Supporters, Opponents Address Panel in Fresno Regarding State High-Speed Rail Plan
By Alan Kandel
A hearing on California high-speed rail was held in Fresno Sept. 20th at Fresno’s Convention Center downtown. The hearing, held from 3 to 8 p.m., gave the public a chance to address their concerns regarding both the Merced-to-Fresno and Fresno-to-Bakersfield Draft High-Speed Rail Environmental Impact Reports/Statements (EIR/EIS). However, it was clear from the comments of several people going before the panel, that they had not read the reports beforehand.
Case in point. One interested party who has a business that could possibly be impacted by the high-speed rail line made a plea to the panel that livelihoods would be adversely affected by HSR and urged the panel to reconsider its plan.

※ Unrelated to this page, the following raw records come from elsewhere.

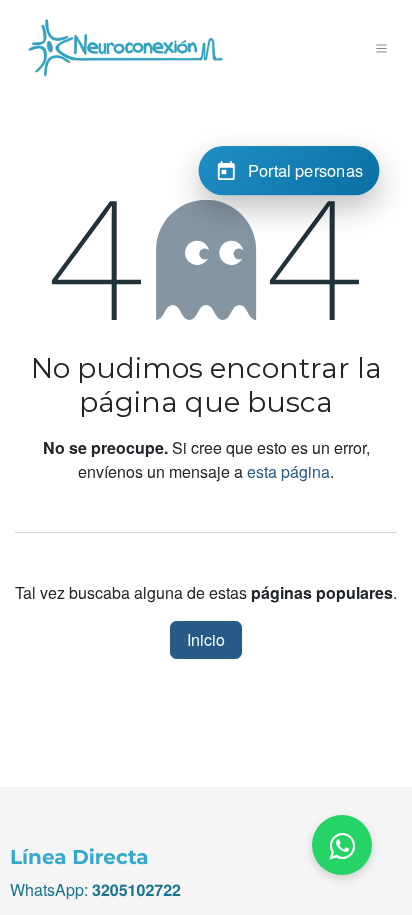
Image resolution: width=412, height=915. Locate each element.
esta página (288, 471)
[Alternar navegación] (382, 48)
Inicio (206, 639)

Because the addressee feared his business would be impacted, his recommendation was that the existing freight railroad, located across the way from his “potentially” affected business, instead be made use of to provide high-speed passenger train services.
Steve Geil, meanwhile, from the Fresno Economic Development Corp. who, incidentally, fully supports HSR, stressed to the panel that property owners whose properties would be impacted, need to be treated fairly. Geil, a property owner himself, has property that is likely to be so affected.
At the hearing there were far more positive comments than there were negative, but few in my opinion were in direct response to either EIR/EIS. Here are some more hearing highlights.
In one opposing view, the speaker pointed out that a typical flight on a per- passenger-mile basis, required a subsidy of 13 cents, whereas a Boston-to-Washington, D.C. train ride requires a subsidy of 75 cents per passenger mile. What was interesting if not surprising is that this person said he was “guessing” that the state HSR project would be a $500 billion project when all is said and done.
One staunch supporter from Kingsburg, a town located about 25 miles south of Fresno made an impassioned speech. In fact, this individual in effect said he couldn’t wait until the day he can make the short trip to Hanford to board a high-speed train.
Not only this, but the extremely important point was made that Los Angeles had been transformed from a place where the car was once king to a locale that now has a wealth of transportation choices thanks to the voter approved Measure R. The Kingsburg resident’s words were: "Today's Los Angeles is not your father's L.A." and went on to exclaim that Metrolink commuter rail, subway and lightrail systems have made possible far-improved connectivity and access, in short touting the southland’s passenger rail success.
Moreover, this individual wanted no one to lose sight of the fact that in sprawling Los Angeles, rail-based alternatives have been brought to the forefront and naysayers, detractors and critics who once railed against such ideas saying these were a waste of money and that passenger rail would never go anywhere, were wrong. Also talked up was high-speed rail's development potential and how there would be connectivity and continuity to outlying areas via feeder rail systems.
Another supporter emphasized the need for an academy to prepare workers and students for high-speed rail work, while still another, Marie Elena Ramirez, approached the panel asking for work. She indeed got the attention of many.
Then there was Larry Thomson, manager of livestock-supplement company Church & Dwight in Madera County, who “said one of the potential routes north of Fresno would slice through his facility – something he said he didn't learn until last month,” wrote Tim Sheehan in a Fresno Bee article.
“Thompson said the environmental report fails to address ‘the economic and social impacts of losing a business such as ours.’”
“‘These must be addressed. ... The authority must do a much more extensive review of the businesses, farms and homes along each of the routes,’ he said,” Sheehan wrote.
Finally, officials in support addressing the panel were Fresno County supervisors Susan Anderson and Henry R. Perea, a representative from U.S. Congressman Jim Costa’s office, State Assemblymember Henry T. Perea and Fresno Mayor Ashley Swearengin.
In fact, Supervisor Anderson made mention of three Hanford-area residents – brothers Adam Souza, Travis Souza and Nate Yockey – who are in the midst of a month-long trek walking the proposed HSR route from Los Angeles to San Francisco. The three, who just so happened to be passing through Fresno earlier in the day, briefly met and spoke with Anderson. The brothers are to speak about their documented experience, which is scheduled for September 30th at a creative arts center in San Francisco.
Alan Kandel is a concerned California resident advocating for new, improved and expanded freight (and passenger) rail service. He is a retired railroad signalman previously employed by the Union Pacific Railroad in Fremont, California.